▶ _PROBLEM_:
Print, exactly and without pictures, the lines from the one where "Open TikTok notification icon in status bar" appears down to the end of the entries.

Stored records
<<<<
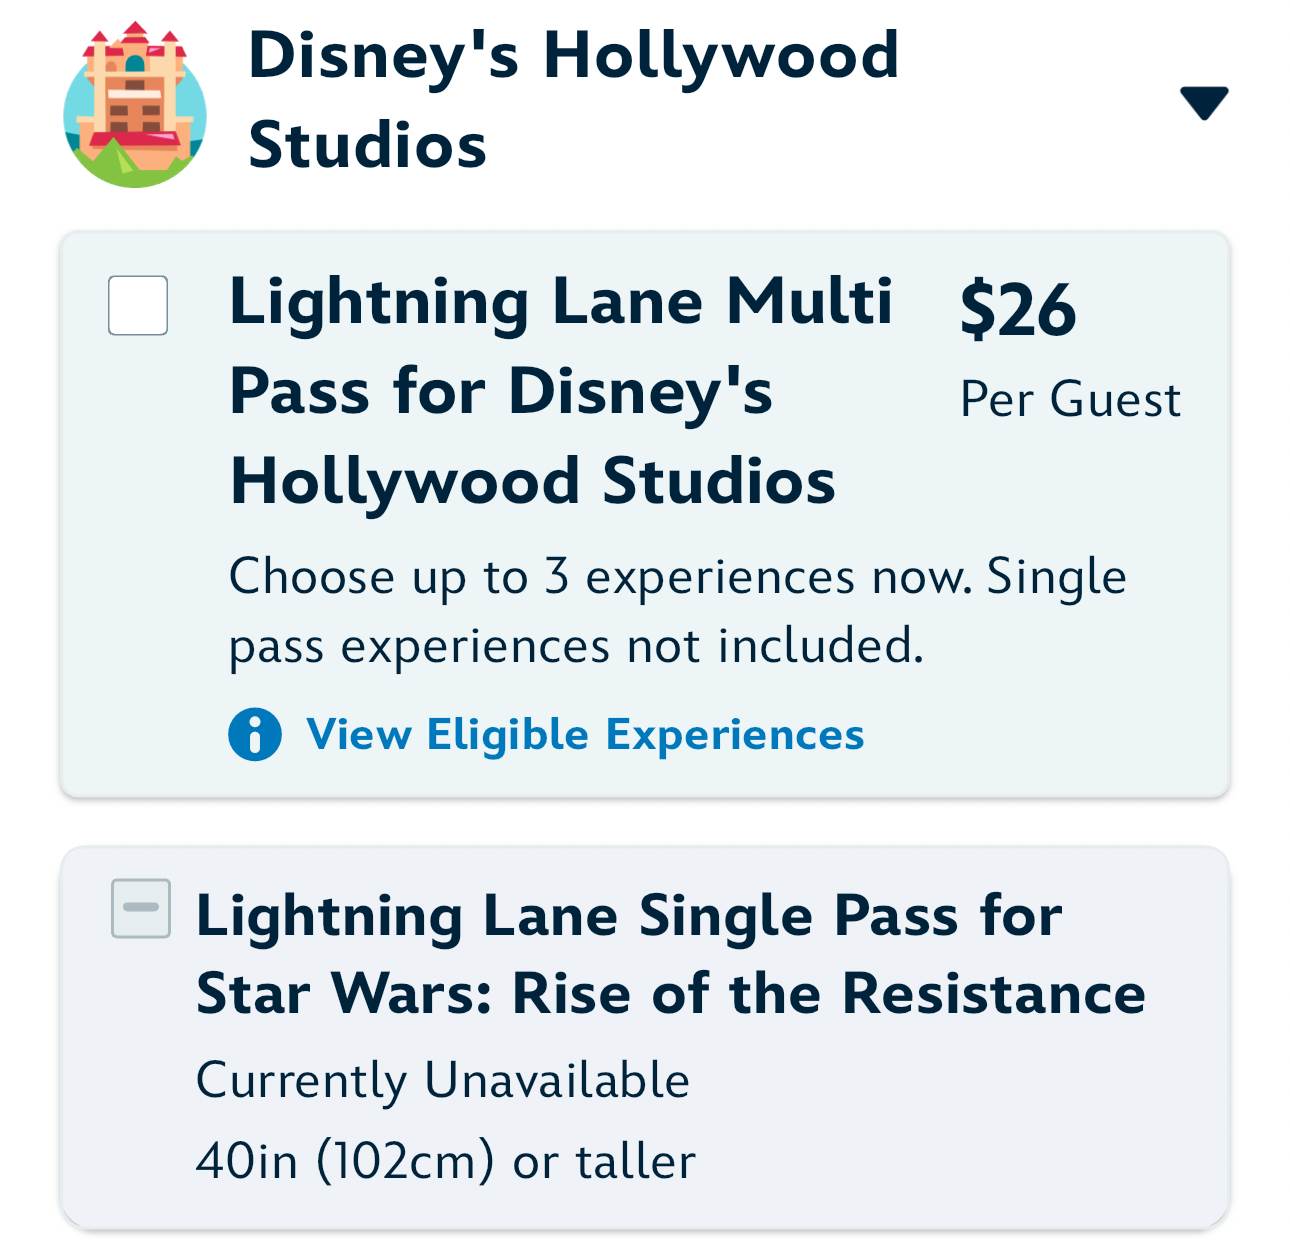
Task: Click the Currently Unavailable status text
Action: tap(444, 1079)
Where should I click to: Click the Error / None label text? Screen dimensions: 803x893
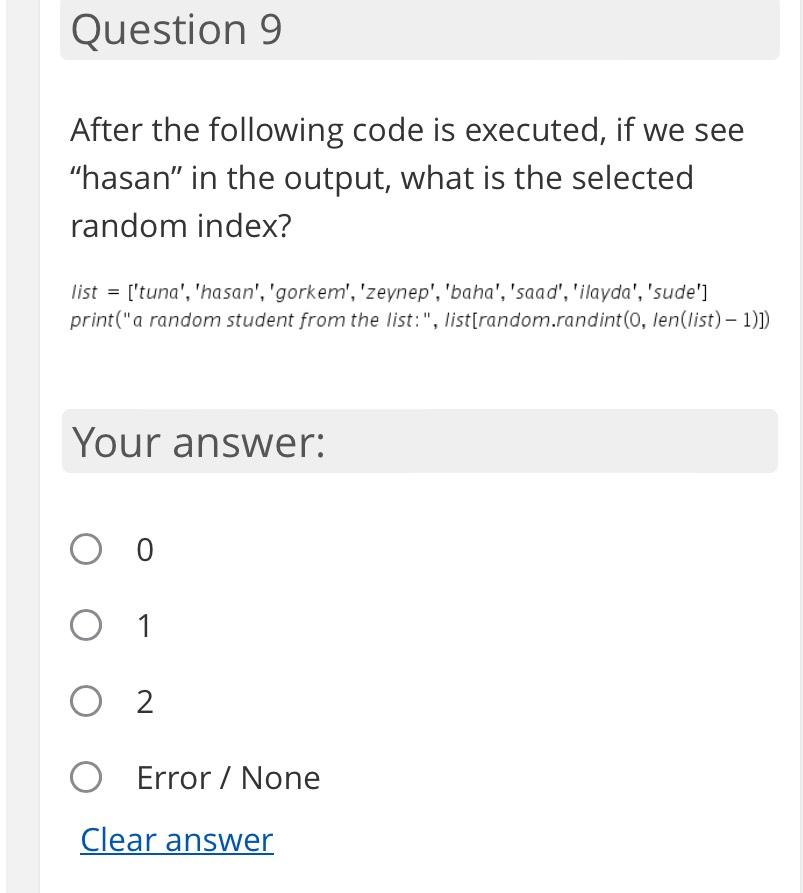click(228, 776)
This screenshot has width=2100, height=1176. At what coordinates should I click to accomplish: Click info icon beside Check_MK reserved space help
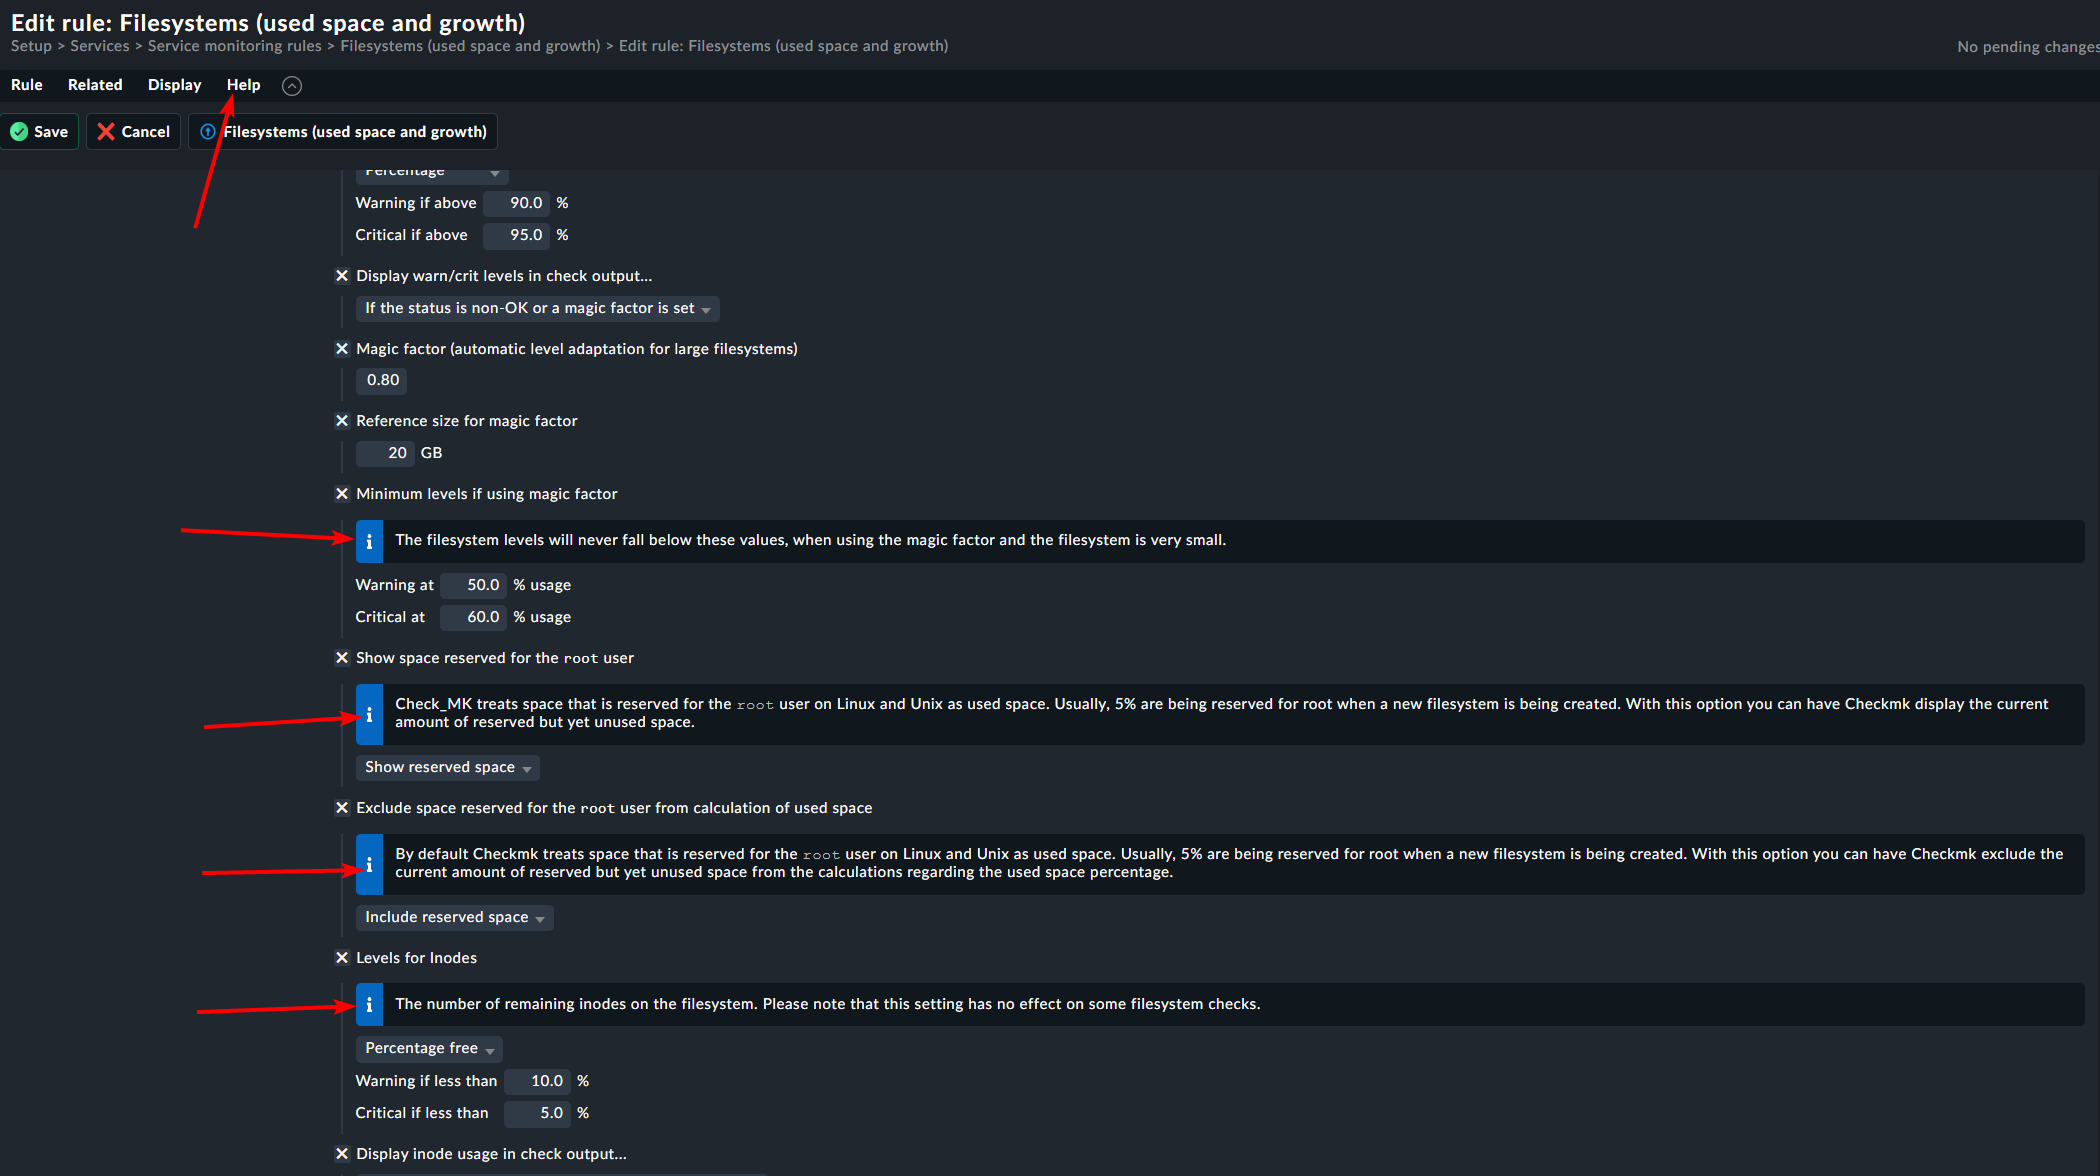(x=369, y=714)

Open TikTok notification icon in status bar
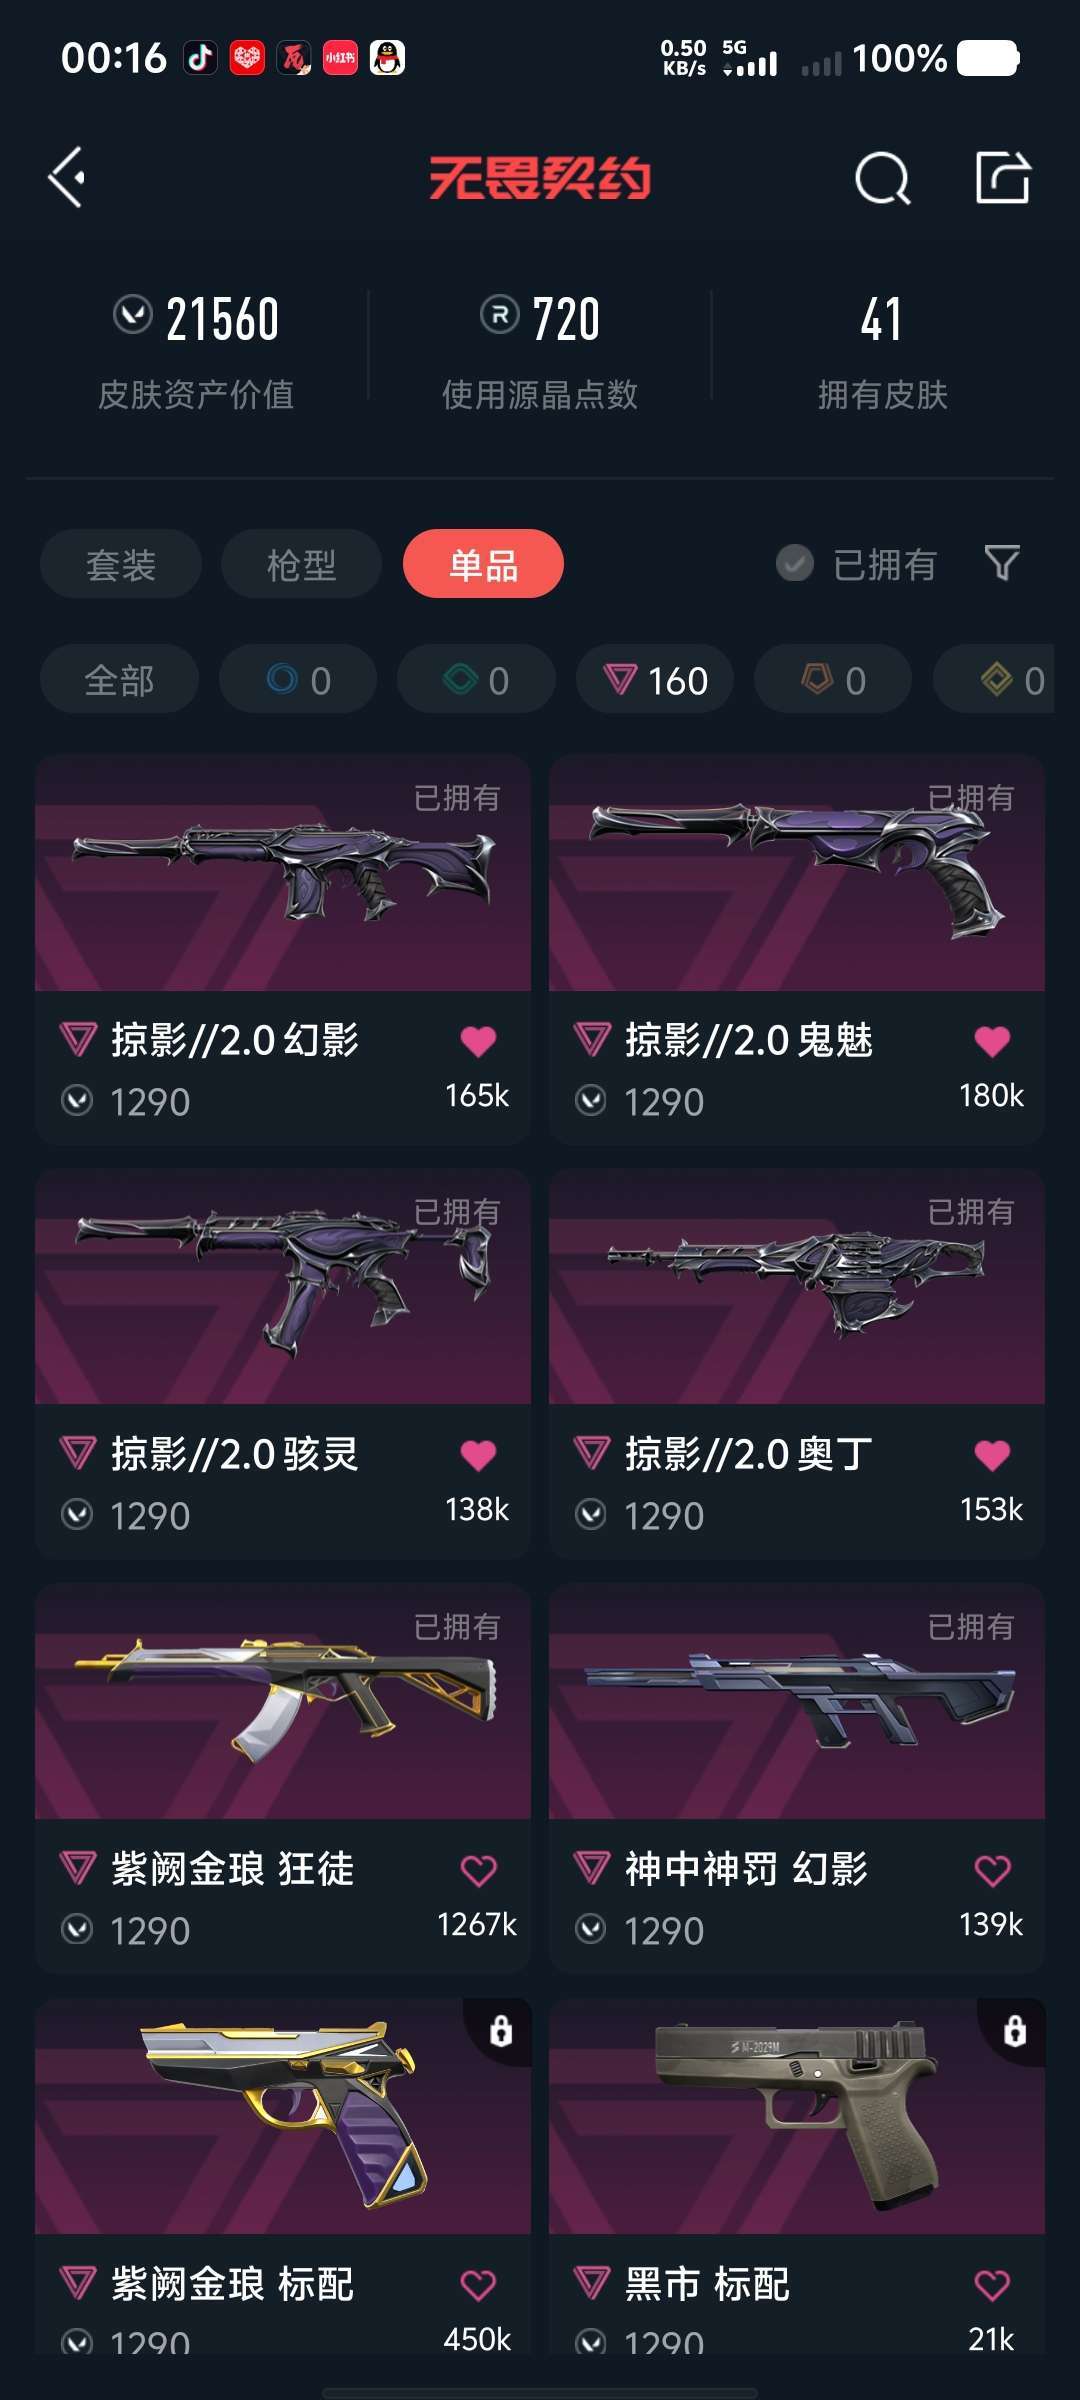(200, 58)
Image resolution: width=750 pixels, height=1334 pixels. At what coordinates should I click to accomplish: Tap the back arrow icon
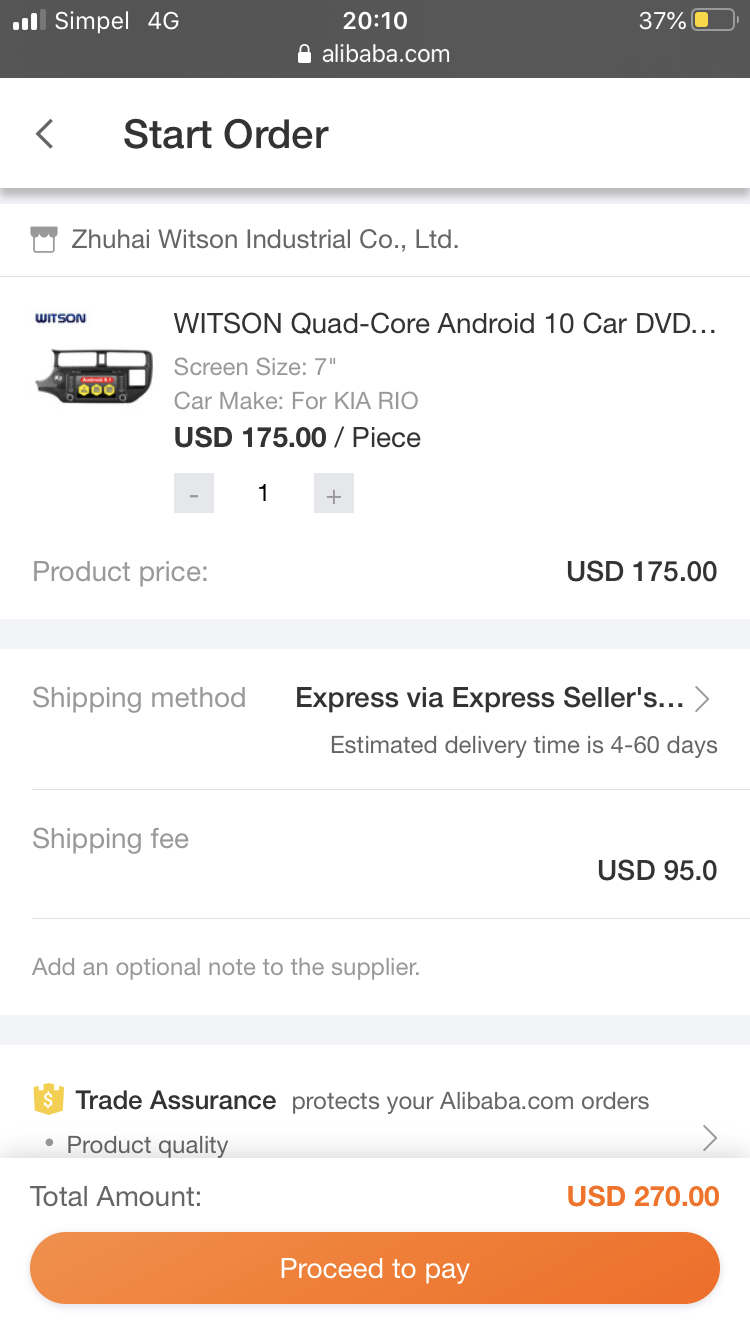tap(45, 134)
>>>>
▶ _ANSWER BOX_:
Open TikTok notification icon in status bar
(200, 58)
Image resolution: width=750 pixels, height=1334 pixels. At what coordinates should I click to accomplish: Tap the back arrow icon
tap(45, 134)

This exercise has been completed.